Four approaches to intangibles/R&D
FASB is formally considering whether to add a project on accounting for intangibles – including R&D, to its agenda. Golden pointed out this was among “four very important issues raised by a number of stakeholders” included in FASB’s Invitation to Comment (ITC): Agenda Consultation on which comments are due October 17.
FASB’s ITC describes “four potential approaches to provide financial statement users with more information about intangible assets,” including R&D:
Although additional information on intangibles, including R&D, is desired by some users of financial statements, concerns have also been voiced by preparers about the cost and complexity of providing such information -particularly if an ongoing fair value or impairment valuation model is required.
Roundtables in November
“We plan to seek feedback throughout the fourth quarter, and have a public discussion with our stakeholders, as to whether or not we should change the accounting for intangible assets, including research and development,” Golden said to Sherman, adding, “I look forward to talking to your office as that process continues.”
“I look forward to a situation in which you can’t build a two-story apartment building in my community without a public hearing, FOIA request, and people paying attention,” said Sherman, adding, “But you can do damage to the entire state of science and research for decades, and as long as your ruling comes out of Norwalk, Connecticut nobody pays any attention.”
Norwalk, CT will be the site of the first of two public roundtables on FASB’s agenda consultation on November 16, followed by a roundtable at the Stanford University Graduate School of Business on November 29.
Ciesielski, Others React
Jack Ciesielski author of The Analyst’s Accounting Observer , a former member of various FASB advisory committees, and one of the nine people with ties to MACPA included in AccountingToday’s Top 100 most influential people in accounting, shared his thoughts.
“Rep.
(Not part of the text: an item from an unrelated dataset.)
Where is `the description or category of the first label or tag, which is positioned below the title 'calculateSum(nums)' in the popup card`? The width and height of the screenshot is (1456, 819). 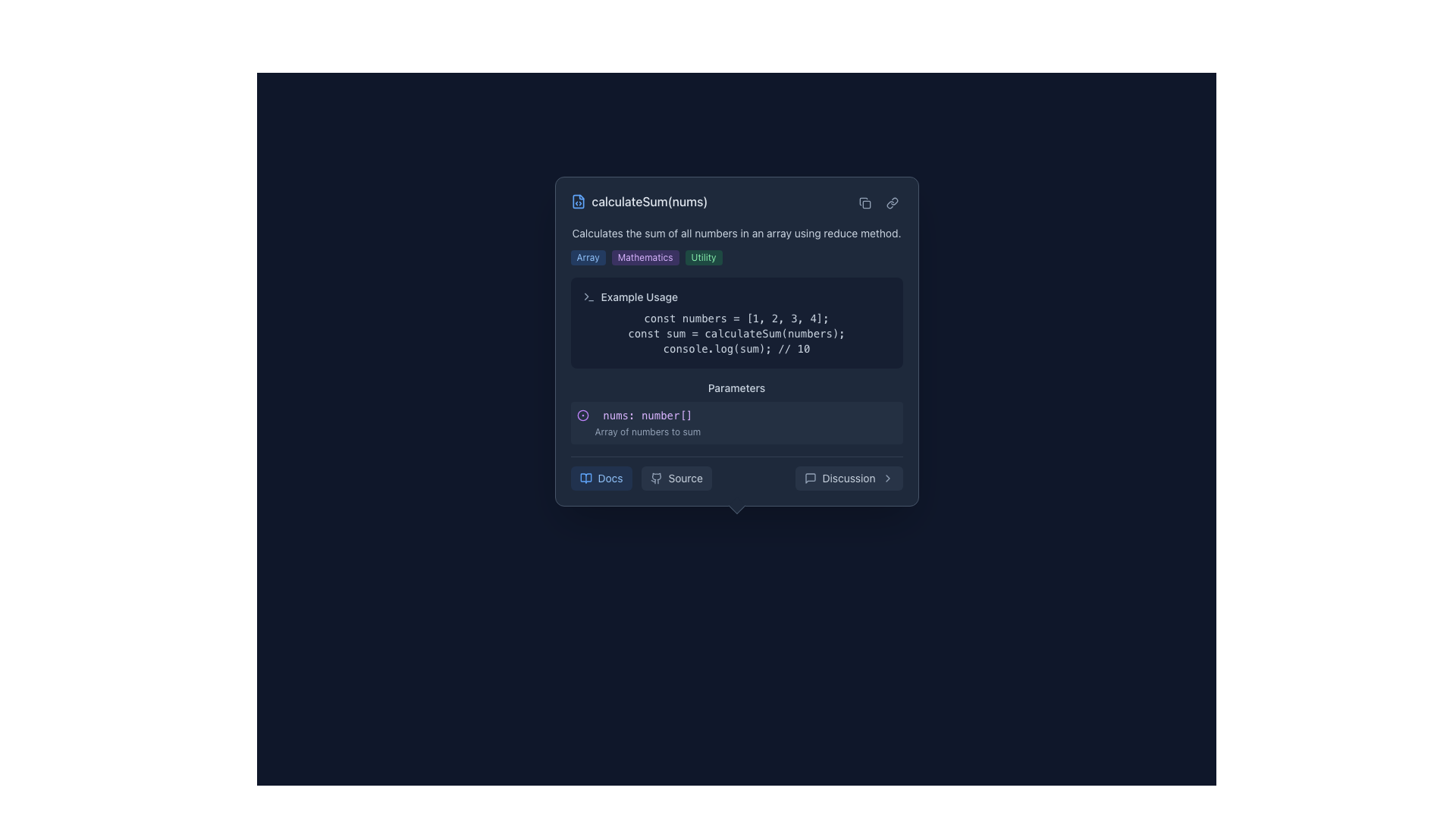 the description or category of the first label or tag, which is positioned below the title 'calculateSum(nums)' in the popup card is located at coordinates (587, 256).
Sherman has got a good point on R&D, and that’s certainly a sentiment shared in Silicon Valley,” said Ciesielski, adding, “The FASB is going about it in a more thorough way that reflects the whole economy’s problem with intangibles. It’s a problem with all intangible assets that get expensed, not just R&D, and though it may seem like they’re plodding, I support their methodical, ‘non-targeted’ approach.”
Asked which of the four alternatives for R&D he favors, he replies, “I can’t say for now whether disclosure or asset recognition is better – each has its points – but these have to be explored much more fully by FASB before one can say one is definitively better than another.” Look for details in Ciesielski’s forthcoming comment letter on the ITC.
As of October 9, there are currently four letters in FASB’s comment file on the ITC, including one from Rep. Sherman that attaches a related letter he sent to SEC Chair Mary Jo White asking for action on his request to have FASB undo its requirement to expense R&D.
Letters from two CPAs ask FASB to slow down, pointing out the pressure practitioners are under to keep up with new standards.
“Please take a sabbatical,” Jeffrey Peskin asks the FASB, “so that those members, like myself, who need to perform client service in addition to studying the rules, have a realistic possibility of complying with the ever changing standards.”
“Stop! We are drowning in changes and the last thing we need is new standards,” writes Darren Landry. “Let everything set for a while, take a vacation or something and let us catch up.”
As noted by Rep. Sherman at the Congressional hearing, “Just because accounting’s boring, doesn’t mean it’s not important.”